The outer barrel OB of the slip joint SJ (telescopic joint) also acts as an attachment point for a tension system that serves to keep the riser R in tension to prevent it from buckling. This means that a leak in the slip joint SJ seals involves significant downtime in having to lift the entire riser R from the subsea BOP (blowout preventer) stack in order to service the slip joint SJ. In practice this has meant that no floating drilling installation service provider or operating company has been willing to take the risk to continuously operate with any pressure in the riser R for the conventional system (also depicted in FIG. 3 a).

U.S. Patent Application No. 2005/0061546 and U.S. Pat. No. 6,913,092 have addressed this problem by proposing the locking closed of the slip joint SJ, which means locking the inner barrel IB to the outer barrel OB, thus eliminating movement across the slip joint seal. The riser R is then effectively disconnected from the ball joint BJ and diverter D as shown in FIG. 2.

The riser R is closed by the addition of a rotating blowout preventer 70 on top of the locked closed slip joint SJ. This effectively decouples the riser R from any fixed point below the rotary table RT.

This method has been used and allowed operations with a limit of 500 psi internal riser pressure, with the weak point still being the slip joint seals. However, decoupling the riser R from the fixed rig floor F means that it is only held by the tensioner system T1 and T2.

This means that the top of the riser R is no longer self centralizing. This causes the top of an RCD 80 (rotating control device) of the blowout preventer 10 to be off center as a result of ocean currents, wind or other movement of the floating structure. This introduces significant wear on the sealing element(s) of the RCD 80, which is detrimental to the pressure integrity of the riser system.

Also, the riser system of FIG. 2 introduces a significant safety hazard, since substantial amounts of easily damaged hydraulic hoses used in the operation of the RCD 80, as well as pressurized hose(s) 62 and safety conduit 64, are introduced in the vicinity of riser tensioner wires depicted as extending upwardly from the slip joint SJ to sheaves at the bottom of the tensioners T1, T2. These wires are under substantial loads (on the order of 50 to 100 tons each) and can easily cut through softer rubber goods (such as hoses). The "092 patent suggests the use of steel pipes, but this is extremely difficult to achieve in practice.

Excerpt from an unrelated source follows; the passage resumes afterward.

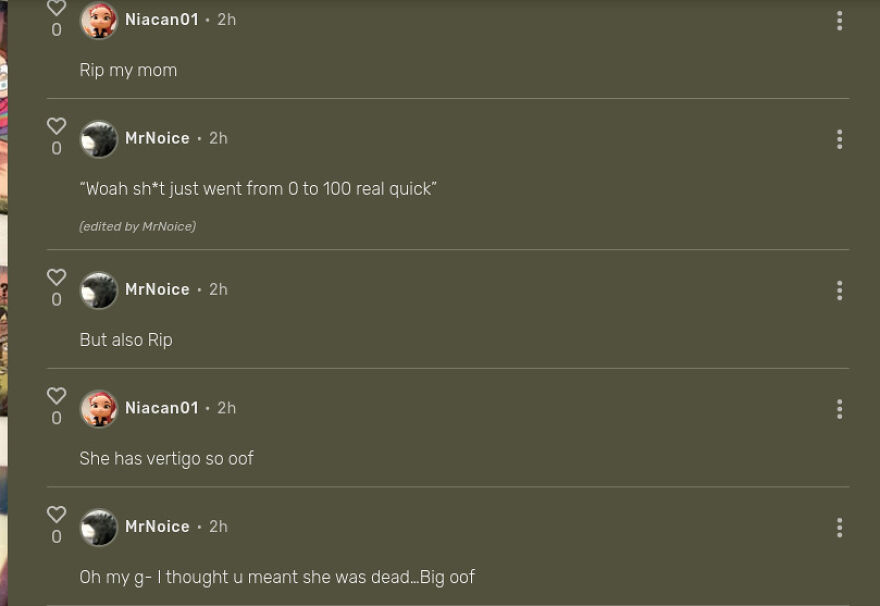Open options for the "But also Rip" comment
The image size is (880, 606).
839,290
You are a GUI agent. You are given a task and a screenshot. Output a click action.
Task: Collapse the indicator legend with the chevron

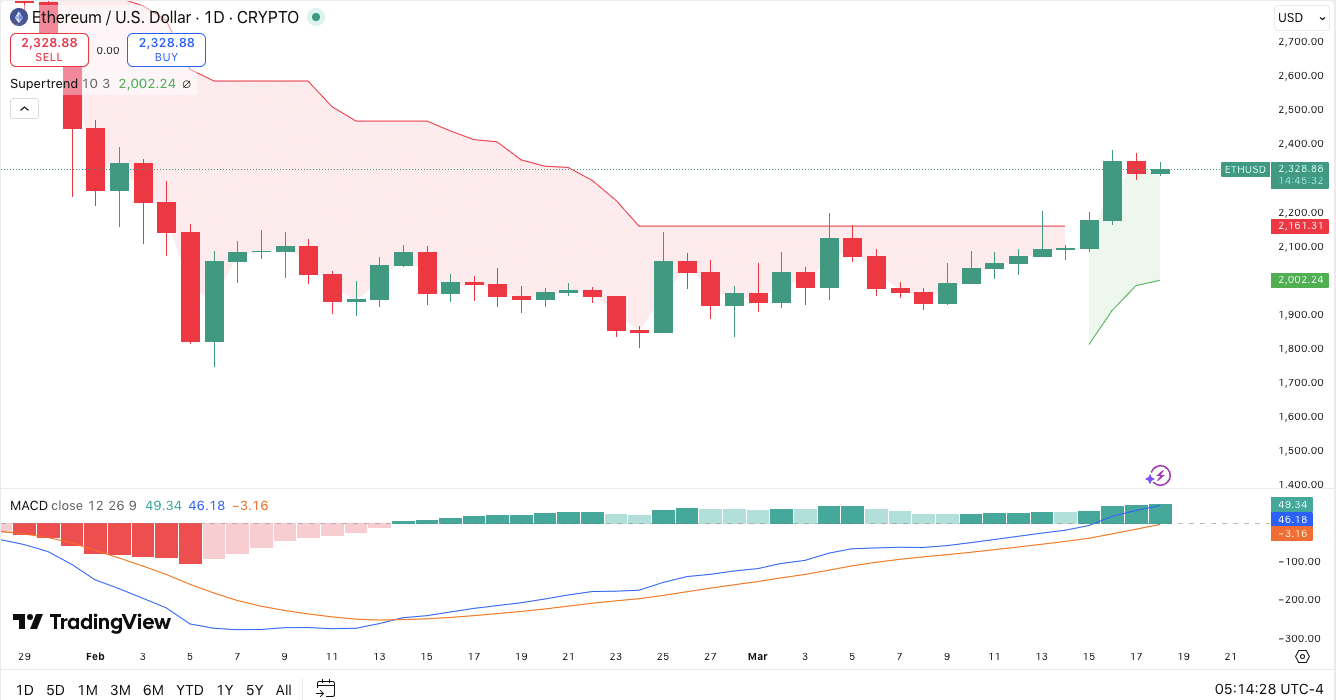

Furthermore, the installation and operation requires personnel to perform tasks around the RCD 80, a hazardous area with the relative movement between the floating structure S to the top of the riser R. All of the equipment does not fit through the rotary table RT and diverter housing D, thus making installation complex and hazardous. As a result, use of the system of FIG. 2 has been limited to operations in benign sea areas with little current, wave motion, and wind loads.

A summary of the evolution for the art for drilling with pressure in the riser is shown in FIGS. 3 ato 3 c. FIG. 3 ashows the conventional floating drilling installation set-up. This consists typically of an 18¾ inch subsea BOP stack, with a LMRP (Lower Marine Riser Package) added to allow disconnection and prevent loss of fluids from the riser, a 21 inch marine riser, and a top configuration identical in principle to the "135 patent discussed above. This is the configuration used by a large majority of today"s floating drilling installations.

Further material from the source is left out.